• Source extract
================
By manipulating ATP concentration heterogeneity, ATP-responsive nanomedicine can enable tumor-specific drug release, enhance the efficacy of tumor treatment, and reduce toxicity. For example, an ATP-sensitive celastrol (CEL)-Fe(III) chelate prodrug was synthesized and encapsulated in ROS-sensitive PEG-grafted polymer containing thioketal groups and polyethylenimine – modified F127, forming an ATP-ROS dual-responsive nanosystem (CEL-Fe NPs). CEL-Fe remained stable in normal tissues, reducing toxicity via weakened interaction with heat shock protein 90/cell division cycle. In tumors, ROS degraded the polymer shell and accelerated the release of CEL-Fe, with high ATP competitively bound Fe(III) to release active CEL and Fe(III) generated ·OH via Fenton reaction to enhance efficacy [80]. Tumor targeting of ATP-responsive systems was also integrated with imaging; their ability to serve diagnostically and therapeutically at the same time is called theranostics. Chen et al. developed an ATP-responsive zeolitic imidazolate framework (ZIF)-90-based fluorescence nanosystem by encapsulating doxorubicin (DOX) and the photosensitizer asymmetrical cyanine dye Cy via self-assembly. It remained stable in circulation and accumulated in tumors via the EPR effect. Intracellular high ATP disrupted ZIF-90 by competing with Zn2+ because of their high affinity for coordination, releasing DOX and Cy. Cy emitted NIR fluorescence for imaging and generated ROS under NIR irradiation for PDT. This synergistic therapy enhanced anti-tumor activity significantly in HeLa tumor-bearing nude mice with no major organ damage [81].
================
• Data section

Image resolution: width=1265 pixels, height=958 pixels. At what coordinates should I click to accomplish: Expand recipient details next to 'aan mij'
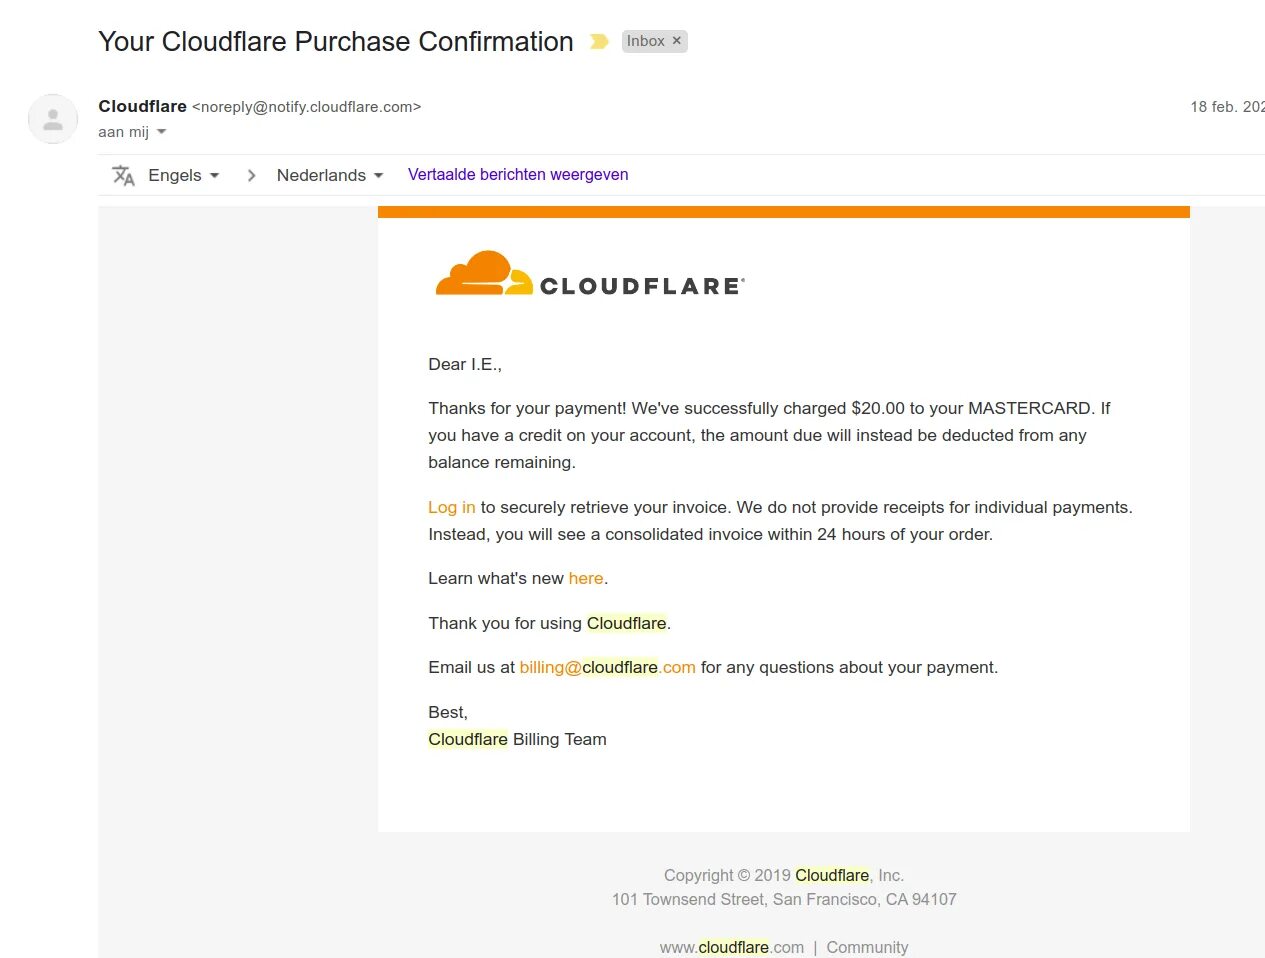pos(162,132)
================
• What the task asks
Answer these about the passage on ATP-responsive nanomedicine:
1. In tumors, what did ROS degrade in the CEL-Fe NPs system?
2. What term describes the ability to serve diagnostically and therapeutically at the same time?
3. In what animals did the ZIF-90-based synergistic therapy enhance anti-tumor activity?

• Solution for this problem
1. The polymer shell.
2. Theranostics.
3. HeLa tumor-bearing nude mice.